Desde 26 de maio, empresas de todo o país precisam se adequar à atualização da Norma Regulamentadora nº 1 (NR-1). A nova diretriz torna obrigatória a inclusão dos riscos psicossociais no Gerenciamento de Riscos Ocupacionais (GRO). Com isso, as organizações devem identificar e prevenir fatores que prejudiquem a saúde mental das equipes.
Entre os problemas a serem monitorados estão jornadas exaustivas, sobrecarga de demandas e metas inalcançáveis. Além disso, conflitos internos e pressão excessiva no ambiente de trabalho passam a exigir atenção contínua e medidas preventivas por parte dos empregadores.
Impacto cultural nas corporações
Para a especialista em Gente e Gestão da GHC Incorporações, Ticiana Moura, a atualização promove uma importante transformação cultural. “É uma mudança sutil e profunda, uma revisitação de todo processo produtivo. A ideia é equalizar a performance laboral, ou seja, entregas e produtividade, com qualidade de vida e saúde mental do colaborador”, explica.
A gestora argumenta que os benefícios alcançam todos os níveis da operação corporativa. “As empresas ganham uma cultura mais humanizada, os líderes ampliam o nível de consciência sobre o impacto da liderança na equipe e os próprios colaboradores ganham um ambiente laboral mais saudável, com segurança psicológica”, destaca Ticiana.
Adequação no mercado paraibano
Em João Pessoa, a GHC Incorporações antecipou as exigências da legislação trabalhista. A construtora de empreendimentos de alto padrão realiza diagnósticos especializados de riscos psicossociais desde o início de 2025. Os resultados orientaram a criação de canais de ouvidoria, o aprimoramento da comunicação interna e novos processos na gestão de pessoas.

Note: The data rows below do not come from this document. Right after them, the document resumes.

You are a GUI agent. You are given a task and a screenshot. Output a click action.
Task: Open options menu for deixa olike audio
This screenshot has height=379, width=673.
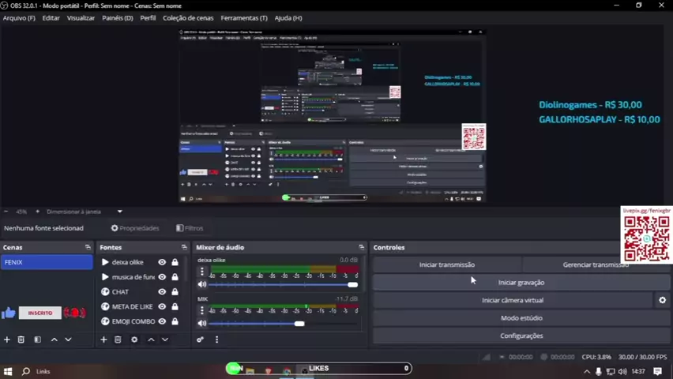click(202, 272)
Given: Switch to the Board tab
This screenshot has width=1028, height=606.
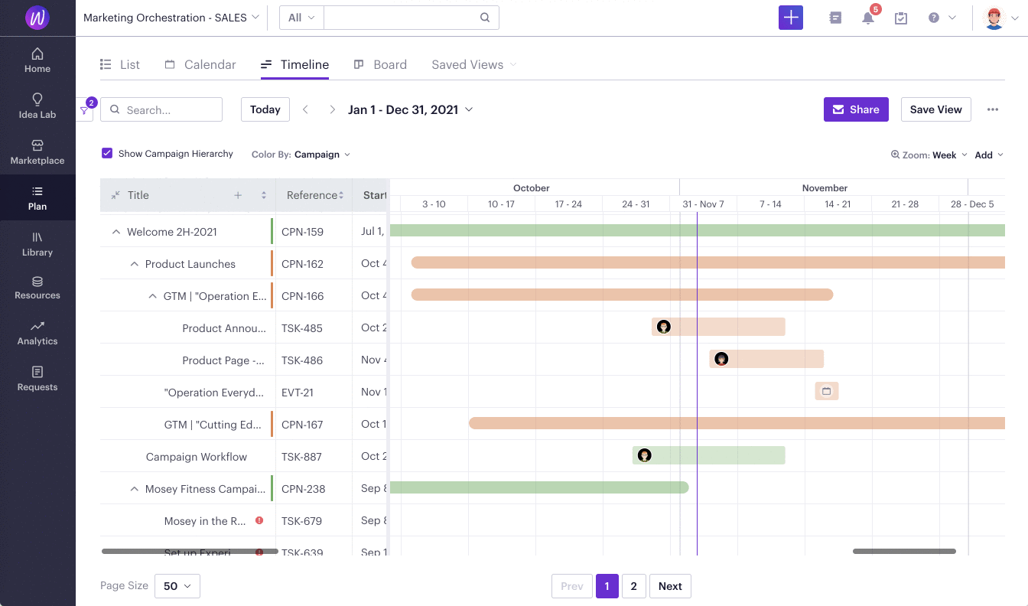Looking at the screenshot, I should coord(380,64).
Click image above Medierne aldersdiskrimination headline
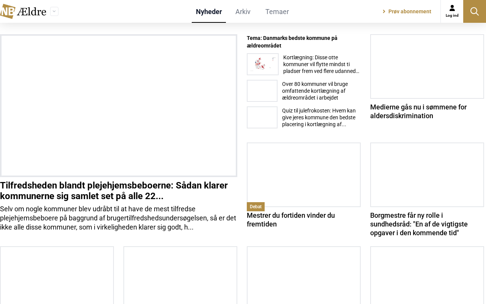This screenshot has height=304, width=486. pos(427,67)
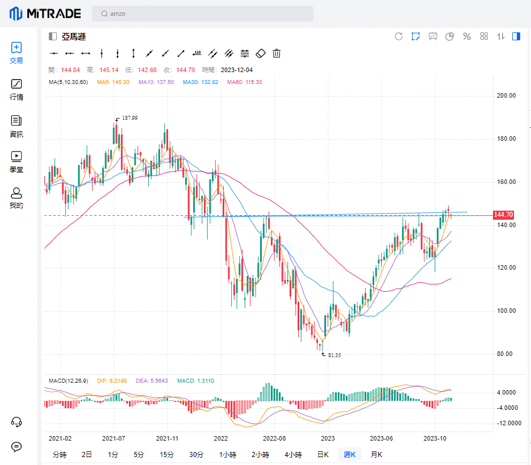The image size is (531, 465).
Task: Open the grid layout icon
Action: (x=484, y=36)
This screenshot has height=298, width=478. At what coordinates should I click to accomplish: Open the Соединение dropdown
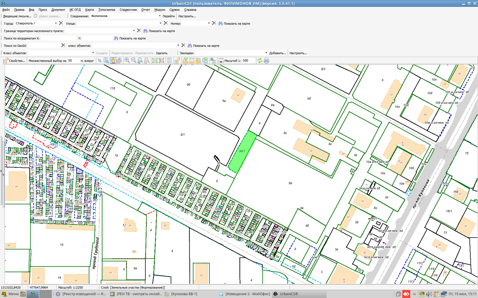click(x=160, y=16)
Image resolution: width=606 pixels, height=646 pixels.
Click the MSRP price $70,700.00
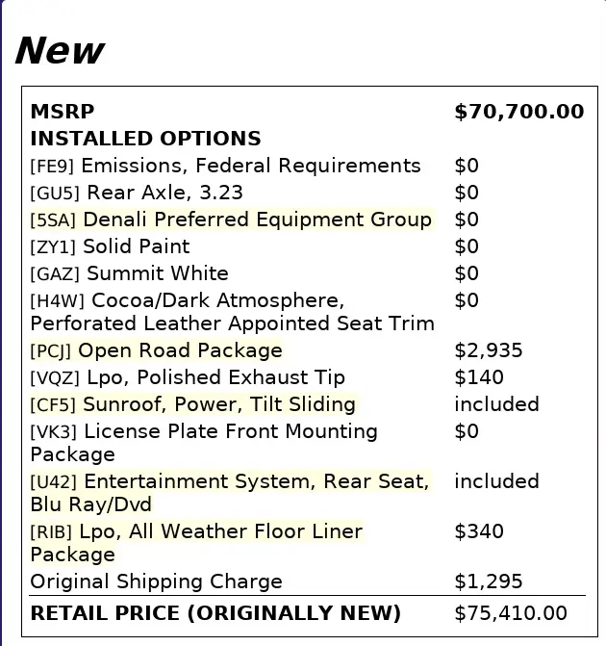[x=519, y=112]
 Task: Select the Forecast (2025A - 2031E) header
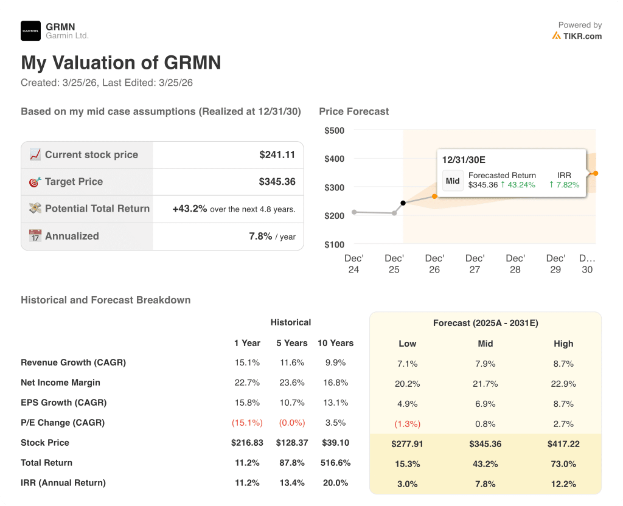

De acordo com Ticiana Moura, a corporação já possuía uma base humanizada favorável. “O foco agora é manter o controle de dados relativos aos riscos psicossociais e fazer uma gestão com acompanhamento de indicadores. Estamos atentos às melhores práticas nesses aspectos”, pontua a especialista sobre a continuidade das ações internas.
Preparo da liderança e produtividade
O treinamento emocional das chefias é tratado como uma estratégia central para o sucesso da adequação à norma. “Acreditamos que líderes emocionalmente preparados conseguem promover relações mais saudáveis, equipes mais engajadas e ambientes de trabalho mais seguros psicologicamente”, relata a gestora.
Segundo a especialista, esse cuidado reflete diretamente na sustentabilidade do negócio. Ela argumenta que o colaborador em posição de conforto psicológico tende a apresentar maior produtividade e melhora natural na qualidade das entregas diárias.
Para cumprir a NR-1, os empregadores contam com diretrizes do Ministério do Trabalho, mas também podem buscar auxílio no mercado. “As empresas podem contratar um serviço especializado, uma psicóloga organizacional, que aplicará questionários que trarão uma fotografia da percepção do colaborador para as condições de trabalho. A partir daí, podem traçar planos de ação preventivos”, conclui Ticiana.